Revitalização de ecossistemas marinhos

Arte da capa por Rayssa Sanches

Por  Júlia Cruz

 

Enquanto você lê o primeiro parágrafo deste texto, um caminhão de lixo está sendo despejado no oceano. De acordo com relatório do Fórum Econômico Mundial, estima-se que, por ano, cerca de oito milhões de toneladas de plástico acabam parando nos mares. Em ações de limpeza de praias realizadas por ONGs são encontrados produtos como seringas hospitalares, embalagens de alimentos, pedaços de isopor, fraldas, absorventes e bitucas de cigarros. Segundo a OMS, as bitucas de cigarro podem ser responsáveis pela introdução de mais de 4.000 substâncias químicas nocivas ao ambiente, como nicotina, alcatrão, acetona e amônia.

A poluição dos ecossistemas marinhos envolve diversos fatores, afeta a saúde da biodiversidade global e até mesmo a saúde humana. Mares, oceanos, costas e organismos vivos exercem papel crucial na regulação do clima, produção de oxigênio e ciclo de nutrientes, é o que informa a Fiocruz. Esses ambientes marinhos estão sendo usados incorretamente para descarte de resíduos sólidos, produtos químicos e poluentes tóxicos.

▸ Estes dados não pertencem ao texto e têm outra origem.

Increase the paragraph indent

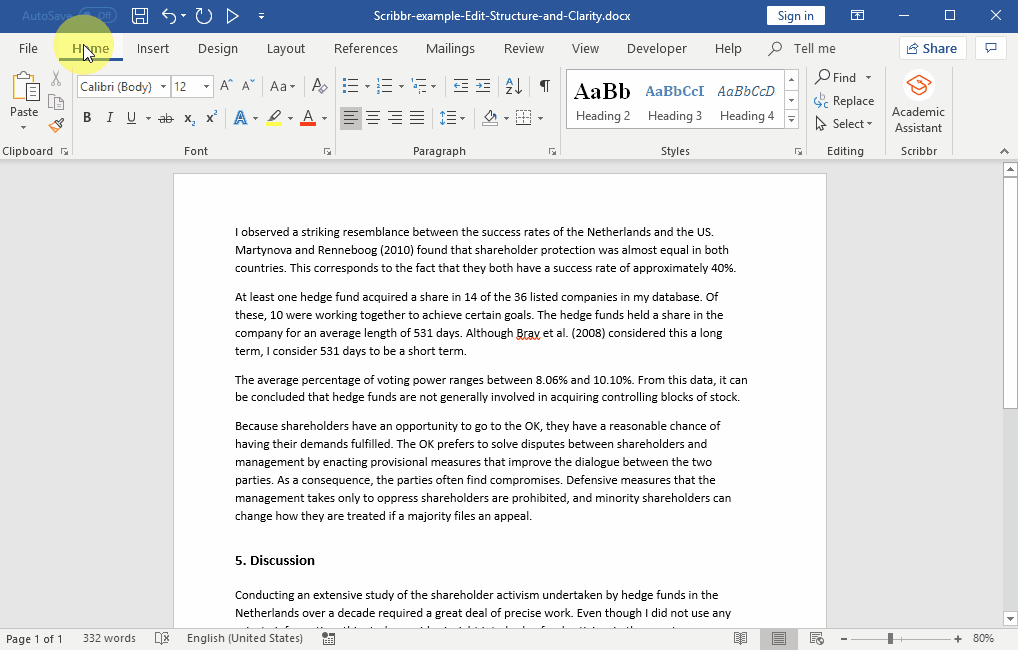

O Instituto Route Brasil, fundado em 2011, em Florianópolis, atua em vários estados na retirada de resíduos sólidos das praias brasileiras. Mais do que a limpeza, a Route também trabalha com pesquisa ao desenvolver um relatório de impacto após cada ação. Lucas Hellwig, coordenador operacional da Route Brasil, acredita que, com os relatórios, é possível entender o impacto e os costumes do consumidor de cada região, assim, pode sugerir medidas de solução adequadas ao local. Para ele, esses indicadores mostram quem está poluindo cada praia, como as pessoas, empresas ou a rede de esgoto e não desanima quando ouve dizer “limpar a praia é enxugar gelo”.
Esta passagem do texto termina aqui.